Andy McSmith's Diary: The disgraced peer and his negligible £3,000 a month
Last month I noted that Lord Hanningfield, the former Tory leader of Essex Council, has edged a step further towards being an active member of the House of Lords by tabling a written question, his first since he appeared in court charged with fiddling his expenses in February 2010. This follows the tentative first step he took last month, by saying something during a committee meeting. He still has not contributed anything to any debate in the main House of Lords chamber.
Meanwhile, the latest figures reveal that he claimed £4,800 attendance allowance in June this year. That brought his total claims in the first 15 months, since he came back from doing a spell in jail, to £45,600. That is not to mention hundreds of pounds worth of expenses.
Peers are entitled to £300 a day just for turning up, even if they do not say or do anything, and no matter how much it embarrasses other peers to see someone who has been caught fiddling the system back there making use of the facilities.

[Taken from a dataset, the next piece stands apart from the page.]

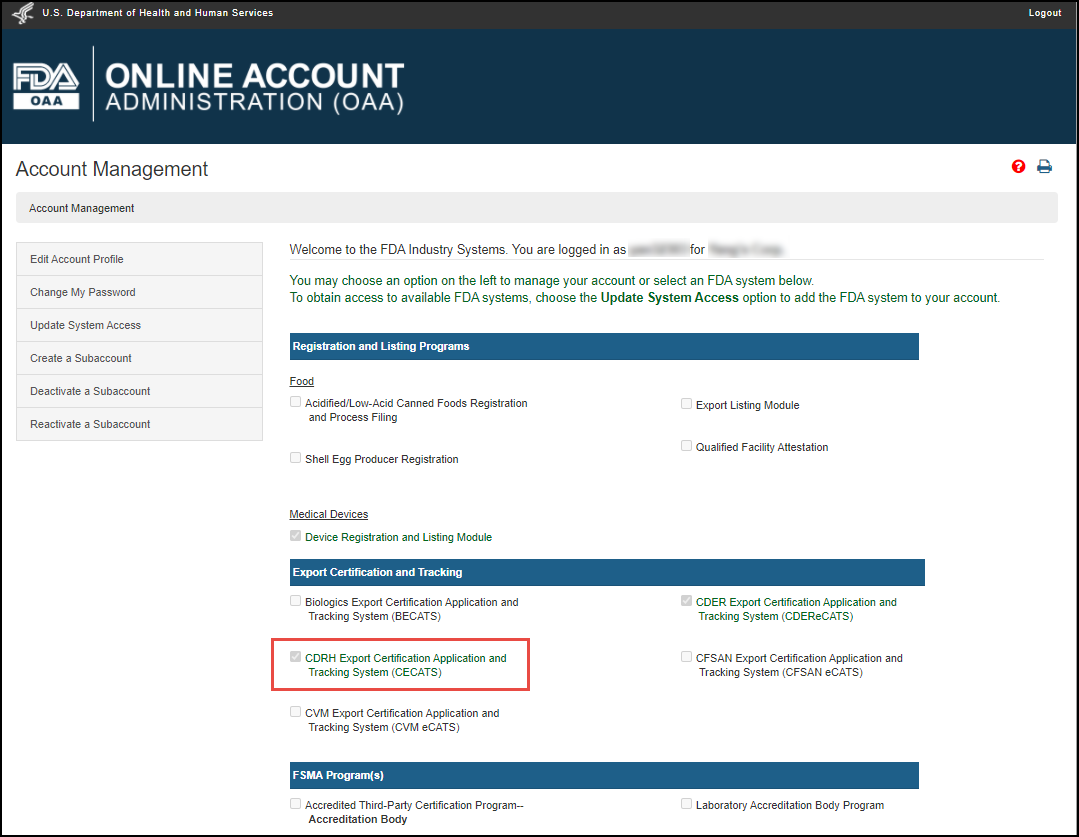Select the BECATS checkbox
1079x837 pixels.
click(x=295, y=600)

That sum, which averages more than £3,000 a month, is tax-free.
When asked about it by a local journalist, Lord Hanningfield replied: “It is not a great amount of money.”
Cameron gets heavy
Two major feeds on Twitter are must-follows for devotees of heavy metal: Download Festival, for what claims to be “the greatest festival in the world”, at Donington Park, Leicestershire; and Sonisphere, the site for a touring festival whose 2014 berth will be Knebworth. Both are followed by David Cameron.
So is that what the PM does in his spare moments: turn to Twitter to find out where Alice in Chains are appearing on a Saturday night?
Thanks but no thanks
How kind of Michael Ashcroft to offer to replace Tom Newton Dunn on the late-night paper review on Sky News this week, although an appearance would have kept him up late on the day before he was due to visit Gibraltar.

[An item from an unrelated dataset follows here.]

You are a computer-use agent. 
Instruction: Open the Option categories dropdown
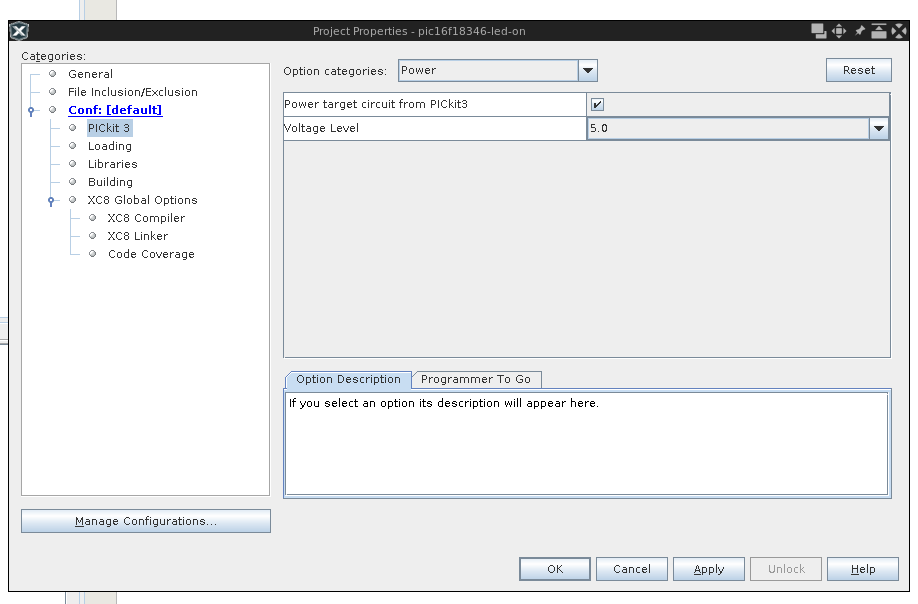pos(588,71)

After Lord Ashcroft made the offer, via Twitter, Sky presenter Anna Botting replied: “Now, now, down boy.” Paper reviewers come in pairs. Newton Dunn was appearing in tandem with Rowenna Davis, a 28-year-old author. Lord Ashcroft is 67.
“I was OK at my job but not a great journalist,” said Cambridge University’s new visiting lecturer, Alastair Campbell, speaking of his time on the Mirror group, owned by Robert Maxwell. “My only award was the Cudlipp Award, and given Robert Maxwell was a judge and one of the articles was about his heroic role alleviating famine in Ethiopia, I am not sure it counts.”
On the wrong track?
The people in charge of HS2 are preparing for the controversy that will inevitably accompany the passage through Parliament of the legislation that will let them start the groundwork.
They have advertised for a £50,000-a-year “evidence manager”, among whose duties will be “to support stakeholder engagement and overarching petition minimisation strategy”. I have often thought that what the rail system needs most is an overarching petition minimisation strategist.